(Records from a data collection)
"""

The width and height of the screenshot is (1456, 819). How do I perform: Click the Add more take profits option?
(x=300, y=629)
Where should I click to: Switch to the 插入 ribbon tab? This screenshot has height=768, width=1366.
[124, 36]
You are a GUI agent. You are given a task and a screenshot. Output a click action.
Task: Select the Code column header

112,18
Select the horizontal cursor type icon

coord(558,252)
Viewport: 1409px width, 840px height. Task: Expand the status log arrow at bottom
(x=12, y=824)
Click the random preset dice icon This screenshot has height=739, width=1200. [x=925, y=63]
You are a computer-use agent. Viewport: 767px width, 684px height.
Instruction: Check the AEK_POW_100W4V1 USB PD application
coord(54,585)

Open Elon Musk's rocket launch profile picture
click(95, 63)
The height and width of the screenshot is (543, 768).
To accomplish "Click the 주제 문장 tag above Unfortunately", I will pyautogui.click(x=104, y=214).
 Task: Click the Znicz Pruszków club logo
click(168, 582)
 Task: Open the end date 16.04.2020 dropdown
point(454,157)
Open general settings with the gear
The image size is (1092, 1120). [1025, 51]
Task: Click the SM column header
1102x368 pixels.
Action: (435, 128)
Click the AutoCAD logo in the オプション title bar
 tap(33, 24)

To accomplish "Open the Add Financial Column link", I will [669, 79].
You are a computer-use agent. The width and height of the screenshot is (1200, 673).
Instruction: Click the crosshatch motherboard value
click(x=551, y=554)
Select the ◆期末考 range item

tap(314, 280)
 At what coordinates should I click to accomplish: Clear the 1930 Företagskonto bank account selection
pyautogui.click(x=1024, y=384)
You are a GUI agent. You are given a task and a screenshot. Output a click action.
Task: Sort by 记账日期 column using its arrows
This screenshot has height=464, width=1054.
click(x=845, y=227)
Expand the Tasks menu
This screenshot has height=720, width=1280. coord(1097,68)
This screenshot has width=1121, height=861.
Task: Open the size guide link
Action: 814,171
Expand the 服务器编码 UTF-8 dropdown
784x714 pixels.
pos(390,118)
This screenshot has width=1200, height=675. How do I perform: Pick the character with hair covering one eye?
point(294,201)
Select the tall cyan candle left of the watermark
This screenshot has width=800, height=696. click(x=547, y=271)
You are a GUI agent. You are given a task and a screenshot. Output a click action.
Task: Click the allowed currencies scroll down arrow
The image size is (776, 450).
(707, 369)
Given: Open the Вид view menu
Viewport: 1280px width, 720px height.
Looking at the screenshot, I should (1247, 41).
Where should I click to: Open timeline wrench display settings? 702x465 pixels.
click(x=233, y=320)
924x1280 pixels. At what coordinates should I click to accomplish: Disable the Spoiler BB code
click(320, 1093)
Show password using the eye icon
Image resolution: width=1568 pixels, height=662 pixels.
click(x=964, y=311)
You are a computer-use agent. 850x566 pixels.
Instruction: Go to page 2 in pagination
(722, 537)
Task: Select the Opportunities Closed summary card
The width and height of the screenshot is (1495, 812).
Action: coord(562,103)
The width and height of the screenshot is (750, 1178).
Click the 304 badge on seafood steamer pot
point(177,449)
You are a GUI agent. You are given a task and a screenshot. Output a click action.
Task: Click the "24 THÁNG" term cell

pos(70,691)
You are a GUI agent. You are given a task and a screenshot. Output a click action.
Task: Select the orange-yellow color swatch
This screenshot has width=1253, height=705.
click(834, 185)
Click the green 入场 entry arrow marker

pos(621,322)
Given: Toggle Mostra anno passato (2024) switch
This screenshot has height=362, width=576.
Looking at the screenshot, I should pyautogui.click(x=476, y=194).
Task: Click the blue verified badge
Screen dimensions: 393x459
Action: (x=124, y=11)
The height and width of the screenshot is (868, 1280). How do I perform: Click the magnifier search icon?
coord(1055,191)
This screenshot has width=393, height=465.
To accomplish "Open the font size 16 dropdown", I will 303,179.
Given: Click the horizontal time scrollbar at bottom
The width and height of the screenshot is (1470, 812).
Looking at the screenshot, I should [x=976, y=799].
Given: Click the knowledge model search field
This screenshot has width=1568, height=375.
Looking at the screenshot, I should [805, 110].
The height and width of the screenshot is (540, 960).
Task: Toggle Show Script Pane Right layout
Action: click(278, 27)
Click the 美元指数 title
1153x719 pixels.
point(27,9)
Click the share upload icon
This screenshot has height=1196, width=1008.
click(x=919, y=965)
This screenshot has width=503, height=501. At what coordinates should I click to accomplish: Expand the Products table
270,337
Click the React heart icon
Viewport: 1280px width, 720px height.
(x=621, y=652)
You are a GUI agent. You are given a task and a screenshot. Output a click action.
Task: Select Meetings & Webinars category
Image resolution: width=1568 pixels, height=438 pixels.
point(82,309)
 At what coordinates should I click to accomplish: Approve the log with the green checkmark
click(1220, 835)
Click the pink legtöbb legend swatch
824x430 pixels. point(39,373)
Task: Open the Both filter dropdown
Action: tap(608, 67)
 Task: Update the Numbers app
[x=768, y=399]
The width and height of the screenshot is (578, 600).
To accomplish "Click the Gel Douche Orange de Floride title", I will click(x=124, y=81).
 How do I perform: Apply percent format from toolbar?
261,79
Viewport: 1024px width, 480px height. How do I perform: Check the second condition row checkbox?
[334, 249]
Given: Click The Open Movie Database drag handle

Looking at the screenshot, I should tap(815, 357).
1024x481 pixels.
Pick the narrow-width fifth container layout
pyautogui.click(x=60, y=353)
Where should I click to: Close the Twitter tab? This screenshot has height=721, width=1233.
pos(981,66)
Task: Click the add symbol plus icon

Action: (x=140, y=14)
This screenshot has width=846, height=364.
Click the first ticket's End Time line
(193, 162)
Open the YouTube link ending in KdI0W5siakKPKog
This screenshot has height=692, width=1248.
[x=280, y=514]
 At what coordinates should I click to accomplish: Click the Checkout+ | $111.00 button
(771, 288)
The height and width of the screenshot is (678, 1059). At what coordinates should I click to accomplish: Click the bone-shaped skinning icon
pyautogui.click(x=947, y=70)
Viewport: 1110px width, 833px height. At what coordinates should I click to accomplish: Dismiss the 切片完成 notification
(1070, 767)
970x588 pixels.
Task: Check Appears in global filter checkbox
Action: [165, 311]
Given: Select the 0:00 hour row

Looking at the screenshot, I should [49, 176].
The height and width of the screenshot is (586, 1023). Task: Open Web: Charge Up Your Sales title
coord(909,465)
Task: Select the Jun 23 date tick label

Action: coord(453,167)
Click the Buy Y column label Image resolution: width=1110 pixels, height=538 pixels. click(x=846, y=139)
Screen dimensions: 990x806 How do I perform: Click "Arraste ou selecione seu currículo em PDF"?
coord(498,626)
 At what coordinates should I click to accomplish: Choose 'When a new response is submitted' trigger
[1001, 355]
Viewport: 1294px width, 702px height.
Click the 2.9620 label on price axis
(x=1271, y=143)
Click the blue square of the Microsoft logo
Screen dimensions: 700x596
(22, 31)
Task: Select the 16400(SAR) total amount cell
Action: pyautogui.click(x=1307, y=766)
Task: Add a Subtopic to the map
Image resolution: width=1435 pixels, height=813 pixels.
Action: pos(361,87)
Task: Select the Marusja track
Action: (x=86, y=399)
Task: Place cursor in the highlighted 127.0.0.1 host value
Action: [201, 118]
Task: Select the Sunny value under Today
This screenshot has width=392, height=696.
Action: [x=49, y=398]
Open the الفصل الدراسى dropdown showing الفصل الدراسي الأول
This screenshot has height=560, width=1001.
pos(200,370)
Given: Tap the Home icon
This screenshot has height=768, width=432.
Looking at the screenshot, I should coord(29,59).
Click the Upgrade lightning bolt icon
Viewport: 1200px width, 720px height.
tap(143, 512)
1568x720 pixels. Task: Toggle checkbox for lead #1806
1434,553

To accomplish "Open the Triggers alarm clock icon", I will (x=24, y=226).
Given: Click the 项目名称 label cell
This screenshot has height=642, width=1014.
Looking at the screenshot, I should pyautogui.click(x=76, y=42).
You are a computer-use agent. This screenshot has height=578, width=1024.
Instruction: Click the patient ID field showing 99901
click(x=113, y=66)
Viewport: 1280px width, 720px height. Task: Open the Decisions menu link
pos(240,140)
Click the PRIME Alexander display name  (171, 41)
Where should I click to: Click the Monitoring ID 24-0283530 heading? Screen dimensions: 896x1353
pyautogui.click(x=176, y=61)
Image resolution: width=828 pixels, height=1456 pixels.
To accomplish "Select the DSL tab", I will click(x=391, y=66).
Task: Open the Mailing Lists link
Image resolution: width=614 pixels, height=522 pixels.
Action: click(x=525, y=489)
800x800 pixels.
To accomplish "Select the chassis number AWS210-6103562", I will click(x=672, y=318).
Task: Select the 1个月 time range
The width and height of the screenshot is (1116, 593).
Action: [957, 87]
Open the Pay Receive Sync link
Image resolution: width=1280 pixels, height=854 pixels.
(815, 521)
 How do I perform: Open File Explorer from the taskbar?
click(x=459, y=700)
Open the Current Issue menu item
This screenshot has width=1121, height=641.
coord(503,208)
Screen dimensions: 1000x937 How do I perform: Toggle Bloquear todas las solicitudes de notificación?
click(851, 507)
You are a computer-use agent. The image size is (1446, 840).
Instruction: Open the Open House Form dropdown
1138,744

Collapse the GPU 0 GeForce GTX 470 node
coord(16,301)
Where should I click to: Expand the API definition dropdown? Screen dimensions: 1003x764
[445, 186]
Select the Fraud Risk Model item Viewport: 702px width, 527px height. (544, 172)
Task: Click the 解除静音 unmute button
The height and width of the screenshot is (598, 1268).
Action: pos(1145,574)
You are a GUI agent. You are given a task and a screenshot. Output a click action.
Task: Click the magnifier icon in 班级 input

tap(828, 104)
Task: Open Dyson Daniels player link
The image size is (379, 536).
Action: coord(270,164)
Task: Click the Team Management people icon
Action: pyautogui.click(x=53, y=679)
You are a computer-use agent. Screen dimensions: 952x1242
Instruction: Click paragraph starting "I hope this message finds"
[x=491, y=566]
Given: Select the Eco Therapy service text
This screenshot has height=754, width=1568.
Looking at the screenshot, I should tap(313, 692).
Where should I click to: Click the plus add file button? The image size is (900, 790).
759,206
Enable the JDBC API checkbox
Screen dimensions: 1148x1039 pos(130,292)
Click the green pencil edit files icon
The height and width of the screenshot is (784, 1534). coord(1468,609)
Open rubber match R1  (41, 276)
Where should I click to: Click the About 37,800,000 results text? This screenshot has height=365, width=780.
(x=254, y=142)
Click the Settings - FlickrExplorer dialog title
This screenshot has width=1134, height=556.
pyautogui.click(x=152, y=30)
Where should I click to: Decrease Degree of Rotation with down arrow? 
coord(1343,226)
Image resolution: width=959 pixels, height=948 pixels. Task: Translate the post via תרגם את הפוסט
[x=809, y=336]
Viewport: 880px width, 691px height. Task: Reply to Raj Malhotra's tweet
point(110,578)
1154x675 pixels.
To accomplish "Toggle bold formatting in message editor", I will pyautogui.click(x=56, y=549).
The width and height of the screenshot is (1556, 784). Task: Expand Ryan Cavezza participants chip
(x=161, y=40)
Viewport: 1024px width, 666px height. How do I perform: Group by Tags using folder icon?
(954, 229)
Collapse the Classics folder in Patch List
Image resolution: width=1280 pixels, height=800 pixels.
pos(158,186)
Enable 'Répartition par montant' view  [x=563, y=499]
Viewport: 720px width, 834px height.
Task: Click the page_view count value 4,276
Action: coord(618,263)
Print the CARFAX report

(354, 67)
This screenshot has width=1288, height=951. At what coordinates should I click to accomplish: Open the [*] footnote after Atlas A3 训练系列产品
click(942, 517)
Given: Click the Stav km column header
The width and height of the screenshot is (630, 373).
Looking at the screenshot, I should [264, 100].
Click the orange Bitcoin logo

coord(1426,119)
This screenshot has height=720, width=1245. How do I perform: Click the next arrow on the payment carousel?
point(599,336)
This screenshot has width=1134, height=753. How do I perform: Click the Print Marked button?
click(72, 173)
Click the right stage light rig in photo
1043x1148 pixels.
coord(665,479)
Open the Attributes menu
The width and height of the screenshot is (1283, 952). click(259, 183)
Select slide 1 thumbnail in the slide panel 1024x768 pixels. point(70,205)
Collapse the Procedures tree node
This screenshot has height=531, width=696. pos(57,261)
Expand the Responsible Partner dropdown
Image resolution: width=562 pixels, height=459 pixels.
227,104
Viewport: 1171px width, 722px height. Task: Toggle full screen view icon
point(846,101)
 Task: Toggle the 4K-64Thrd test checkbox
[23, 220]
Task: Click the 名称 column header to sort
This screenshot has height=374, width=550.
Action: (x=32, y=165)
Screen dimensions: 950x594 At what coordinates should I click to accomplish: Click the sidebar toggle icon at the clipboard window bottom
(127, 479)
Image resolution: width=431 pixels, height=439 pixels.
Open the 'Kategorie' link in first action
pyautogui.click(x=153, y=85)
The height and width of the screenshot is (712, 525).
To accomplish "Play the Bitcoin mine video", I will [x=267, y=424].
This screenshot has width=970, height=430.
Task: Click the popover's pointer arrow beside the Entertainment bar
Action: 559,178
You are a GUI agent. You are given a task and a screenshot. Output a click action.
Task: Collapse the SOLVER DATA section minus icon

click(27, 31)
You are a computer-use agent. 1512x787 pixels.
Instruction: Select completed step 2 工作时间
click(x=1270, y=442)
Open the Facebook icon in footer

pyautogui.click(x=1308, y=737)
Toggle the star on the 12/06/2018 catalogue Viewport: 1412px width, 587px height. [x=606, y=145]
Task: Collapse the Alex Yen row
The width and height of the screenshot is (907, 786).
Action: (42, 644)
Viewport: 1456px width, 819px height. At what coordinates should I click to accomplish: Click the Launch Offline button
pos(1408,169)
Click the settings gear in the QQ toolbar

"""

§ **What you should do**: Copy out only the lines above from the one with "Task: Click the blue verified badge" to the one with "Click the React heart icon", inclusive, exactly as they stand.

§ **Finished exercise**:
Task: Click the blue verified badge
Screen dimensions: 393x459
Action: (x=124, y=11)
The height and width of the screenshot is (868, 1280). How do I perform: Click the magnifier search icon?
coord(1055,191)
This screenshot has width=393, height=465.
To accomplish "Open the font size 16 dropdown", I will 303,179.
Given: Click the horizontal time scrollbar at bottom
The width and height of the screenshot is (1470, 812).
Looking at the screenshot, I should [x=976, y=799].
Given: Click the knowledge model search field
This screenshot has width=1568, height=375.
Looking at the screenshot, I should [805, 110].
The height and width of the screenshot is (540, 960).
Task: Toggle Show Script Pane Right layout
Action: click(278, 27)
Click the 美元指数 title
1153x719 pixels.
point(27,9)
Click the share upload icon
This screenshot has height=1196, width=1008.
click(x=919, y=965)
This screenshot has width=503, height=501. At what coordinates should I click to accomplish: Expand the Products table
270,337
Click the React heart icon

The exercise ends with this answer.